--- EXTRACTED DATA ---
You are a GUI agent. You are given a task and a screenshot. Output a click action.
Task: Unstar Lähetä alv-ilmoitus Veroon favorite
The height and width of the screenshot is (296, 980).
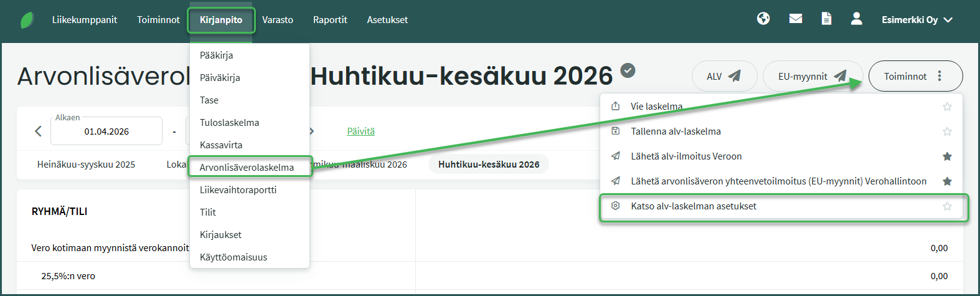(x=947, y=156)
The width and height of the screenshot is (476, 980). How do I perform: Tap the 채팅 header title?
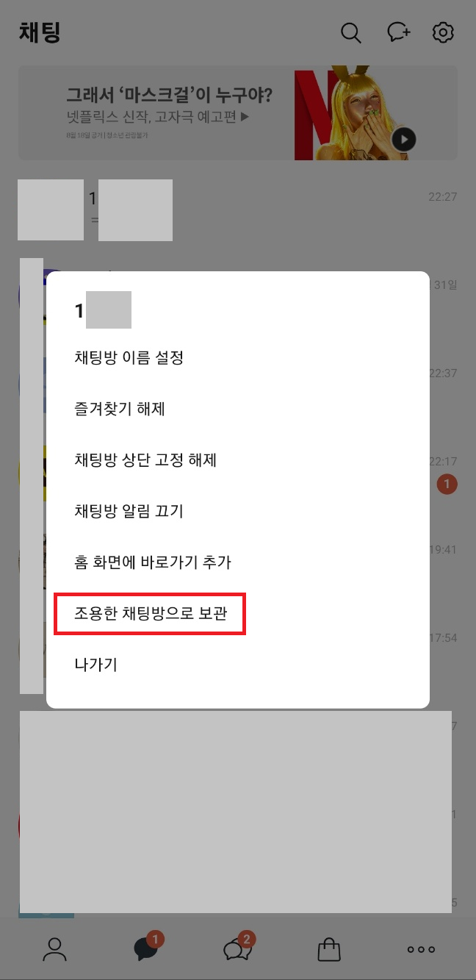39,32

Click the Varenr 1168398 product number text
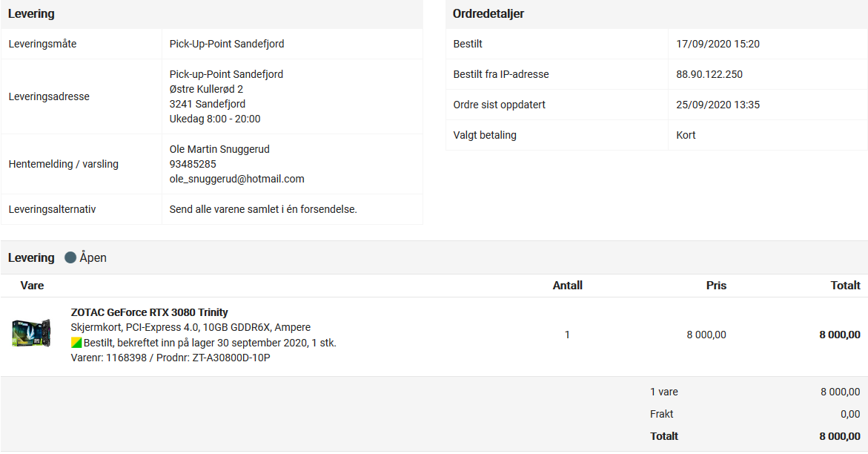click(x=108, y=358)
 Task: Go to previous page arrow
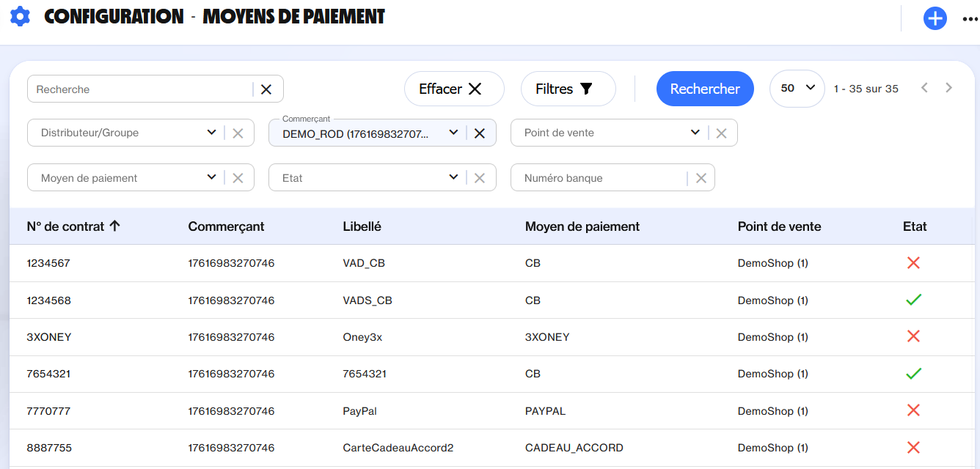pos(924,88)
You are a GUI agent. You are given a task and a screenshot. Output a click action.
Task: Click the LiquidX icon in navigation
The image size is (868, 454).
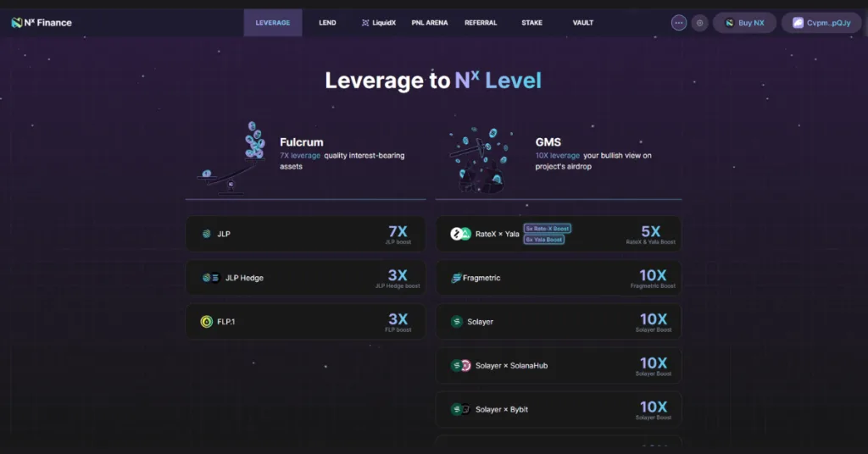pos(365,23)
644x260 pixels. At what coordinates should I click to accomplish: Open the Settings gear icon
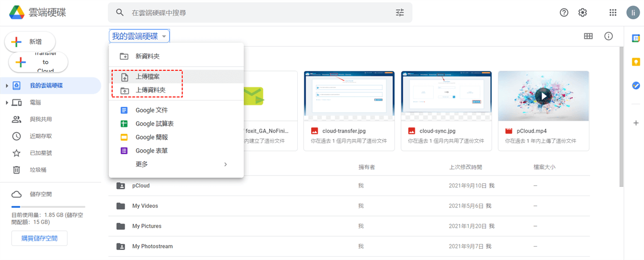click(x=582, y=12)
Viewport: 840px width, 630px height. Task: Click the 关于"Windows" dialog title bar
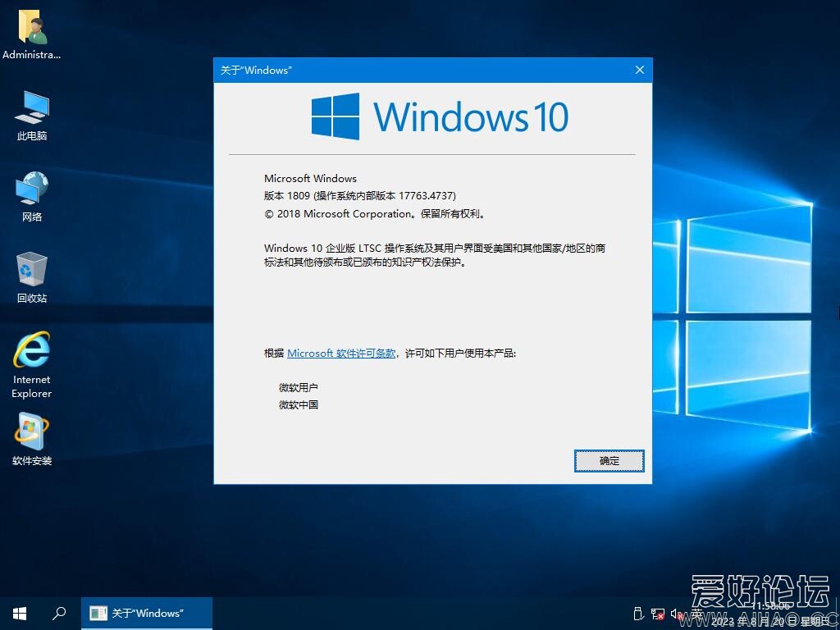[410, 70]
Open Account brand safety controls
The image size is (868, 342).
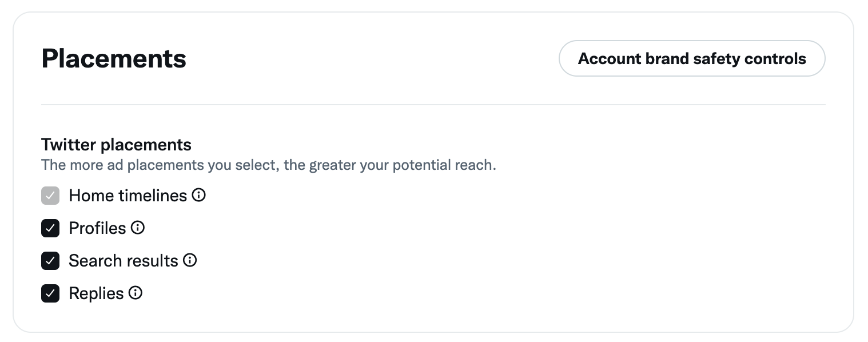pos(691,58)
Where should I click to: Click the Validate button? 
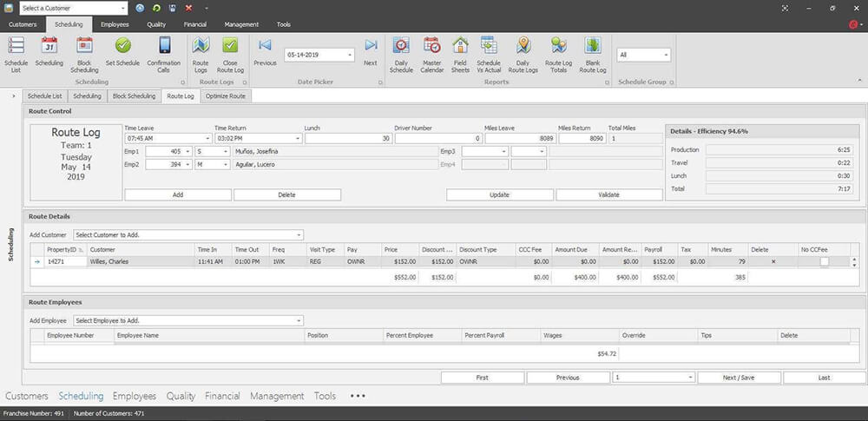coord(608,194)
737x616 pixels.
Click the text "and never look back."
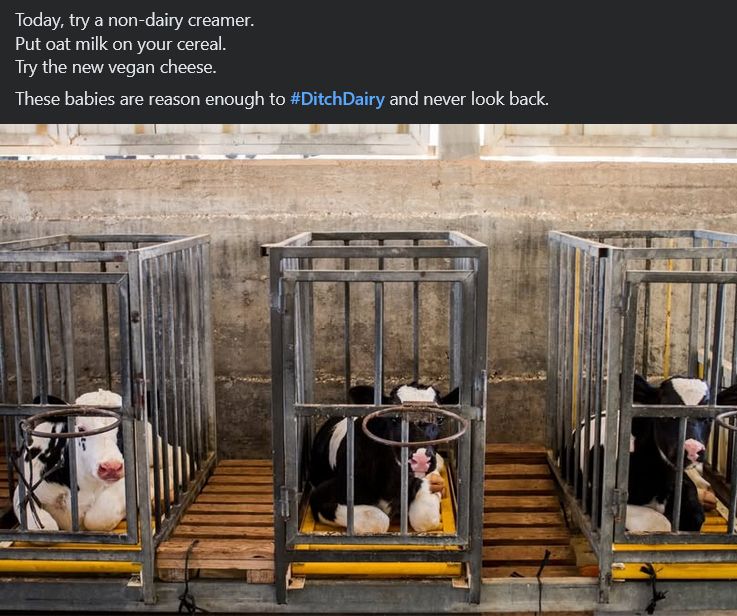pyautogui.click(x=469, y=99)
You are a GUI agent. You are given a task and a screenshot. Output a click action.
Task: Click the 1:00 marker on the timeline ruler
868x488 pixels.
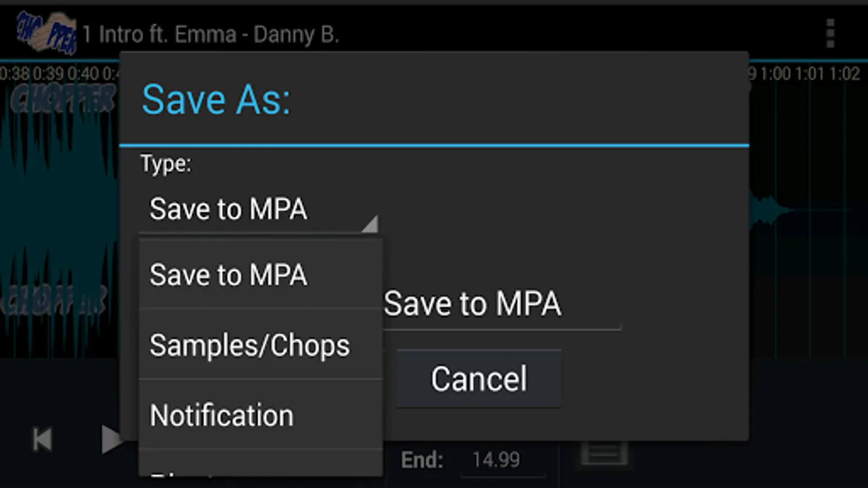[775, 73]
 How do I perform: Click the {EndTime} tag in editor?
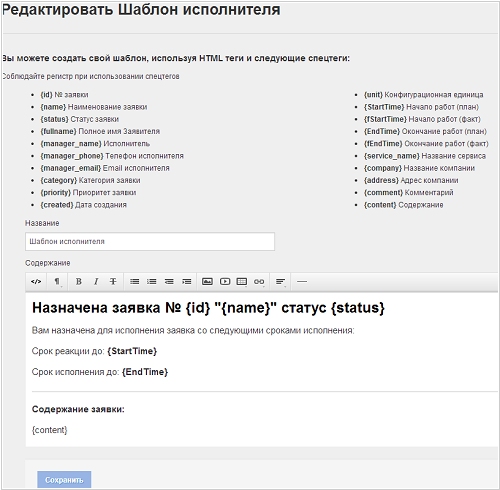(145, 372)
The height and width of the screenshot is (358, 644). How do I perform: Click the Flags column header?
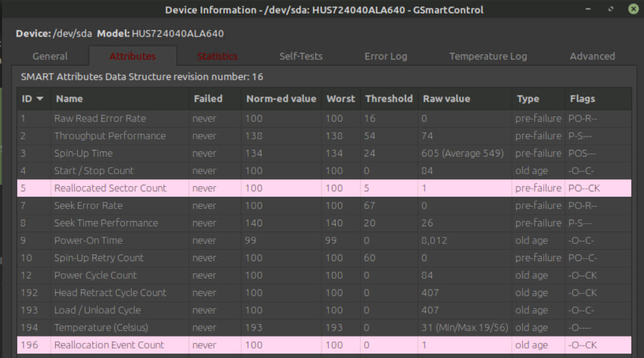pyautogui.click(x=582, y=99)
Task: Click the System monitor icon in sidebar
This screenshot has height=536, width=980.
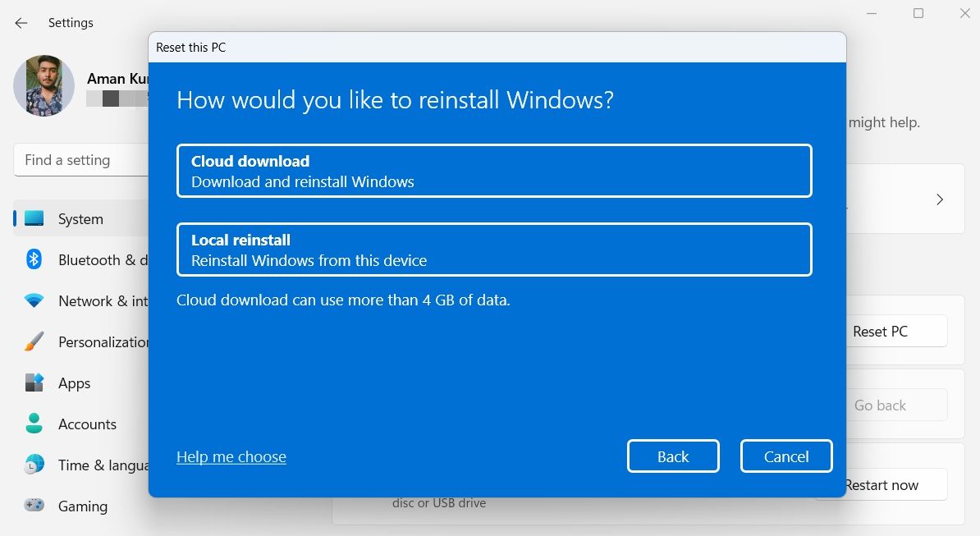Action: pyautogui.click(x=34, y=218)
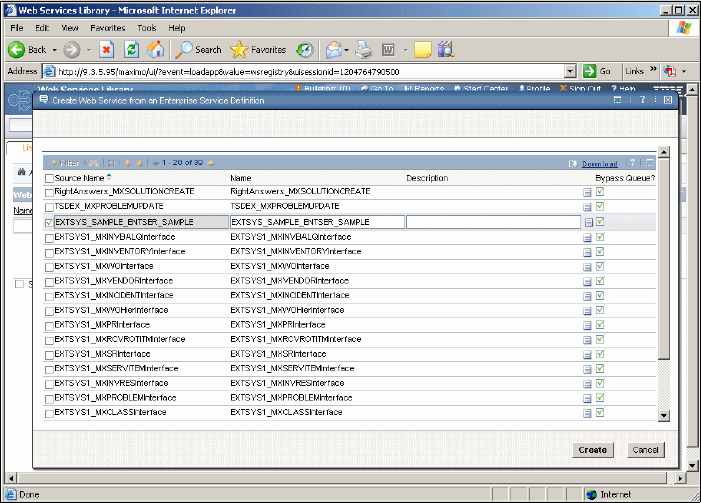Open the Favorites menu

(x=106, y=28)
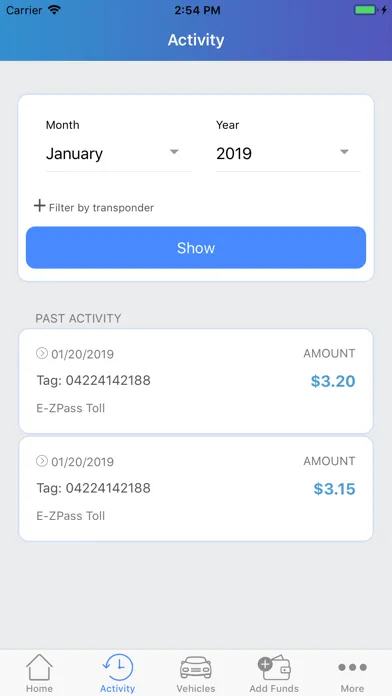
---
→ **WORK INSTRUCTION**
Could you output every record above exactly as it appears, without the pictures?

→ **ANSWER TO THE PROBLEM**
You are a GUI agent. You are given a task and a screenshot. Output a click action.
Task: Unstar Lähetä alv-ilmoitus Veroon favorite
The height and width of the screenshot is (296, 980).
(x=947, y=156)
The width and height of the screenshot is (476, 980). How do I perform: Tap the 채팅 header title?
39,32

Click the Varenr 1168398 product number text
click(x=108, y=358)
 Task: Go to previous page arrow
pos(924,88)
You are a GUI agent. You are given a task and a screenshot. Output a click action.
Task: Click the LiquidX icon in navigation
The image size is (868, 454).
pos(365,23)
644x260 pixels. At what coordinates should I click to accomplish: Open the Settings gear icon
click(x=582, y=12)
Viewport: 840px width, 630px height. Task: Click the 关于"Windows" dialog title bar
[410, 70]
Open Account brand safety controls
The image size is (868, 342).
pos(691,58)
Where should I click to: Click the Validate button? 
coord(608,194)
737x616 pixels.
Click the text "and never look back."
pyautogui.click(x=469, y=99)
You are a GUI agent. You are given a task and a screenshot. Output a click action.
Task: Click the 1:00 marker on the timeline ruler
868x488 pixels.
[775, 73]
 How do I perform: Click the {EndTime} tag in editor?
(145, 372)
The height and width of the screenshot is (358, 644). How do I perform: Click the Flags column header?
pyautogui.click(x=582, y=99)
Task: Click the System monitor icon in sidebar
This screenshot has height=536, width=980.
Action: pyautogui.click(x=34, y=218)
Open the Favorites menu

(x=106, y=28)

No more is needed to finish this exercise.